*** Stored data

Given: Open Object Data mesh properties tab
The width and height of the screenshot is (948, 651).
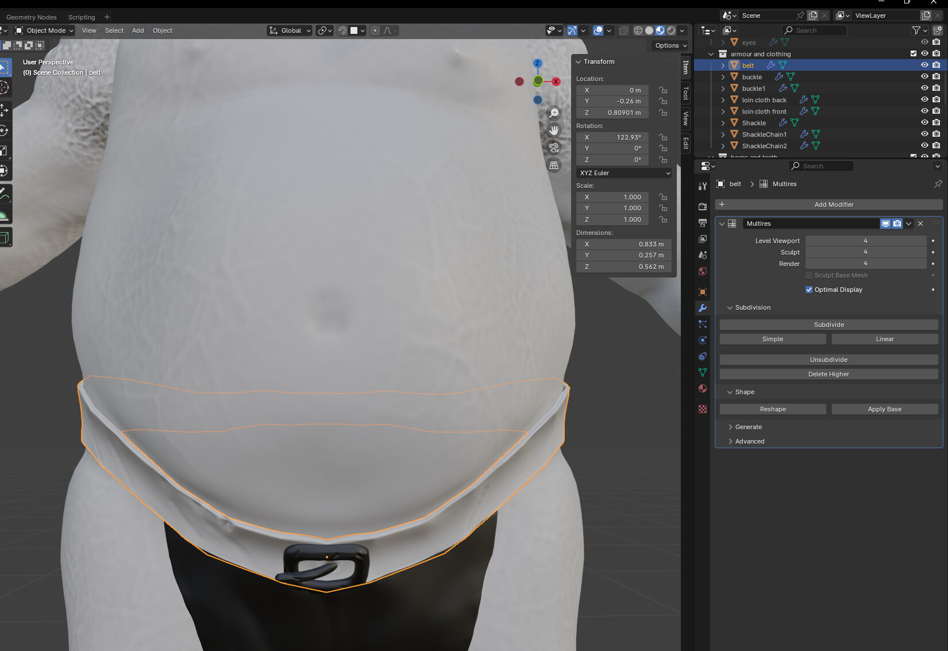Looking at the screenshot, I should [x=702, y=372].
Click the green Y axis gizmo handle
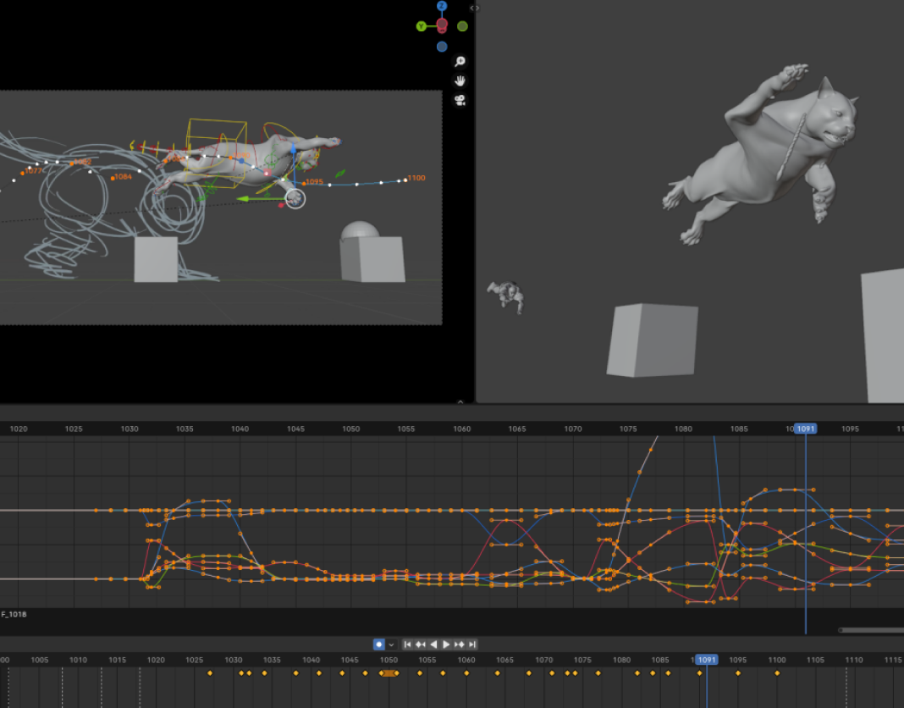The width and height of the screenshot is (904, 708). click(422, 26)
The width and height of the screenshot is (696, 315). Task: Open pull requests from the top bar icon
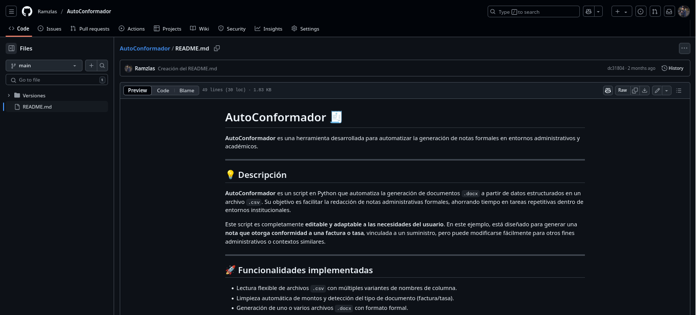click(x=655, y=11)
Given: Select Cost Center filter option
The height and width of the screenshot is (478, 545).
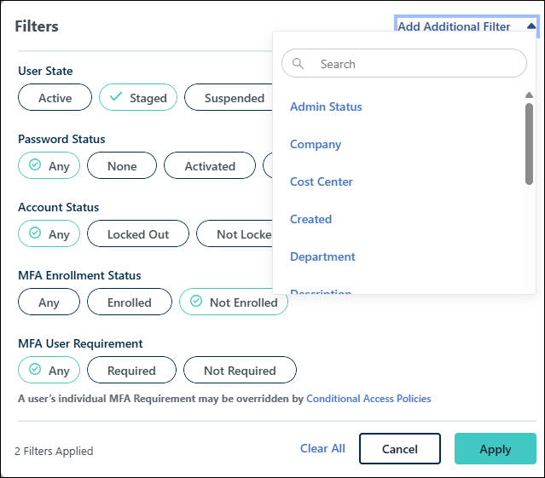Looking at the screenshot, I should (x=322, y=181).
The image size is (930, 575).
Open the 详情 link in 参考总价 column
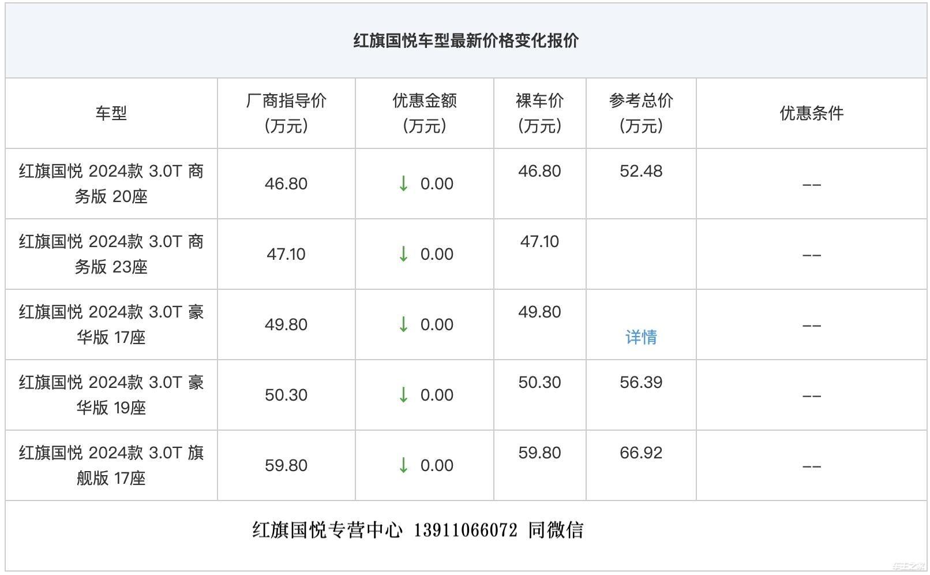pos(641,337)
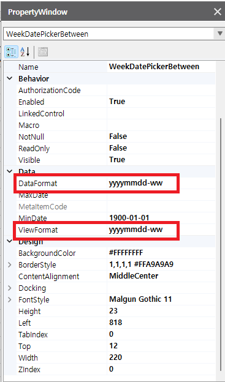Click the property list vertical scrollbar
This screenshot has width=225, height=382.
[x=221, y=249]
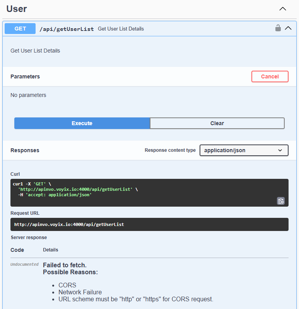Viewport: 299px width, 309px height.
Task: Click the operation summary text beside the path
Action: [121, 29]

******

**Required work:** "The height and" marks the first line to be returned; return exactly that line and every line after it through the last line of the listing, omitting pictures.

**Your response:**
The height and width of the screenshot is (478, 545).
Looking at the screenshot, I should (x=322, y=181).
The image size is (930, 575).
Open the 详情 link in 参考总价 column
pos(641,337)
Click the property list vertical scrollbar
This screenshot has width=225, height=382.
[x=221, y=249]
Viewport: 299px width, 309px height.
Task: Click the operation summary text beside the path
Action: [121, 29]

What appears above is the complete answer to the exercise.